9 Crediti: attivita' di approfondimento (Teorico / Sperimentale).
- Teorico: approfondimento individuale di argomenti trattati
- Sperimentale: approfondimento sperimentale su un argomento del corso
Si puo' scegliere se Teorico o Sperimentale. Lucidi in inglese, appunti in inglese.
Programma
- Introduzione alla multimedialita' ed alle sfide tecnologiche che comporta.
- Modelli per la rappresentazioni di dati multimediali.
- Indicizzazione di dati multimediali (multidimensionali).
- Clustering come tecnica alternativa all'indicizzazione.
- Interrogazione di basi di dati multimediali e gestione dell'imprecisione.

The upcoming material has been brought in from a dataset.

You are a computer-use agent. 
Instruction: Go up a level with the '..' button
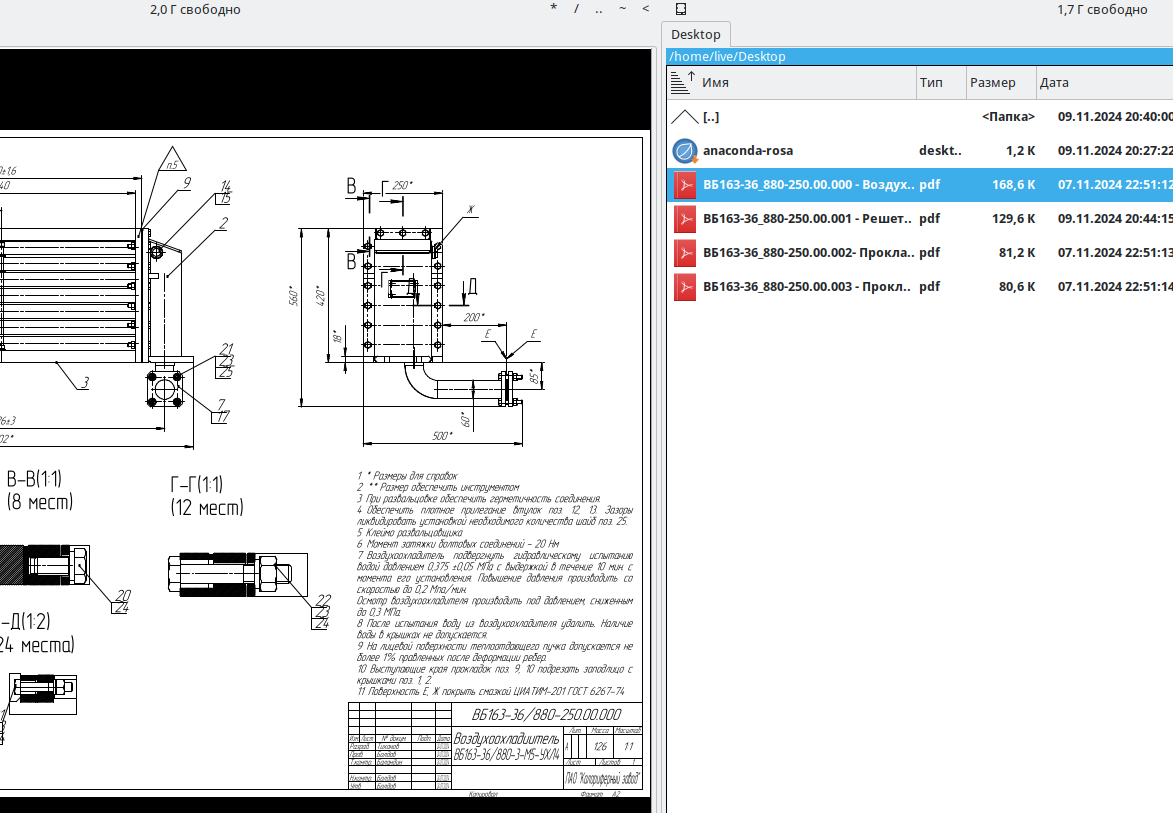click(x=599, y=10)
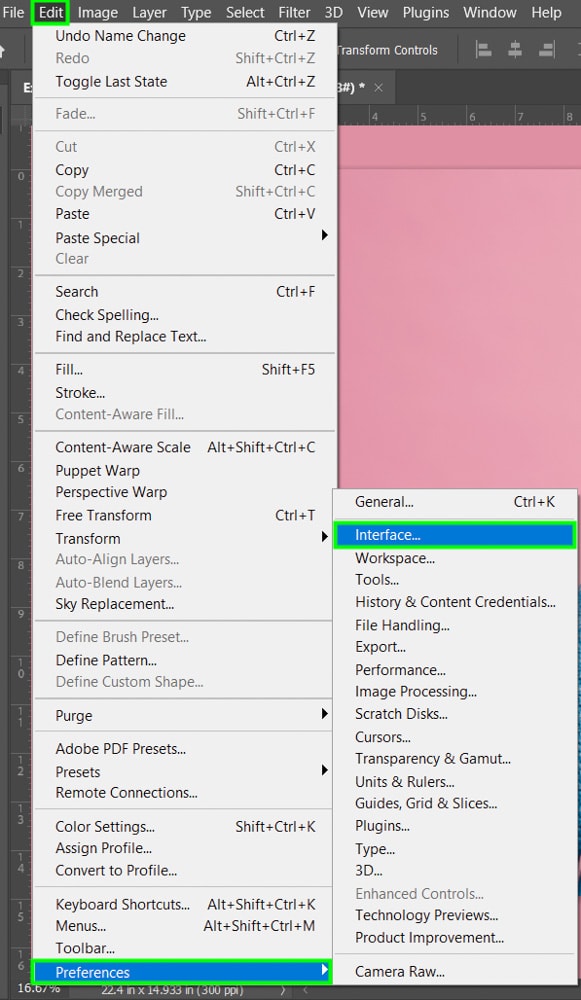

- Relevance feedback (algoritmo che apprende dalla reazione dell'utente dei fattori correttivi utilizzati per migliorare una query, che includa match totale o parziale della richiesta).
- Web come bacino di dati eterogenei e multimediali.
1. Introduzione alla multimedialita'
La definizione di strategie / algoritmi / strutture dati che permetta una gestione ottimale dei dati multimediali e la definizione degli stessi.
What is media?
A mean to communicate information in a compact / immediate form (as compact as possible). Examples can be text (structured/unstructured), images, video, audio. Communication is obtained through cohexistance of multiple ways of representing media (video as image + audio).
Multimedia / Hypermedia
-
An hypermedia document is one in which multiple media are present, accessible through an interactive interface (e.g. online newspaper which employ hyperlinks).
-
A multimedia document is formed by multiple media as well BUT not necessarily accessible interactively (no structured navigation).
Heterogeneity (semantic/physical resource/interactive) is a keyword for multimedia / hypermedia management. (see slides for sample applications).
Semantic Heterogeneity
Types of information (media) different from each other: different dimensions, such as spatial, temporal, hyerarchical.
Space is conceptually different from time and hyerarchies can be defined upon them. Furthermore, hyerarchical representations which do not involve space/time might be employed:
- Modeling is a formal representation of an object which classifies its characteristic traits.
- Specifying is defining a request (query).
- Indexing is the process of assigning indexes to data for a fast / consistent retrieval.
- Retrieval is the result of a query.
- Visualization methods allow the result to be displayed efficiently.
Usually media is context and user dependent, subjectivity has to be kept in mind. In fact, not everyone reacts (and associates) the same data with the same traits / characteristics, given that media is subject to human interpretation. Context refers to the situation in which the user is involved in the information, which might change his perspective on it.These issues derive from the (missing) definition of some terms (beautiful, old, high, etc) which might change according to the person who is describing the information.
Avaiability at various quality levels is part of heterogeneity too.
Physical Heterogeneity
- Volume which defines storage, delivery and processing.
- Quality/Cost tradeoff has to be determined.
This is important since it impacts processing times, analisys and organization of data. Operations on different data must be optimized for the objective of the process. Typical conflicting objectives are robustness (of transfer) vs degradation (graceful degradation). Graceful D. aims to smoothen the transition between low quality, partially downloaded data and fully downloaded high quality data.
Interactivity
- 100ms interaction deadline (involves resource allocation, prefetching/caching to optimize download times)
- Subjectivity / personalization of content.
- Interaction structure along with spatial, hyerarchical, temporal structures (meaning: how do we represent data?)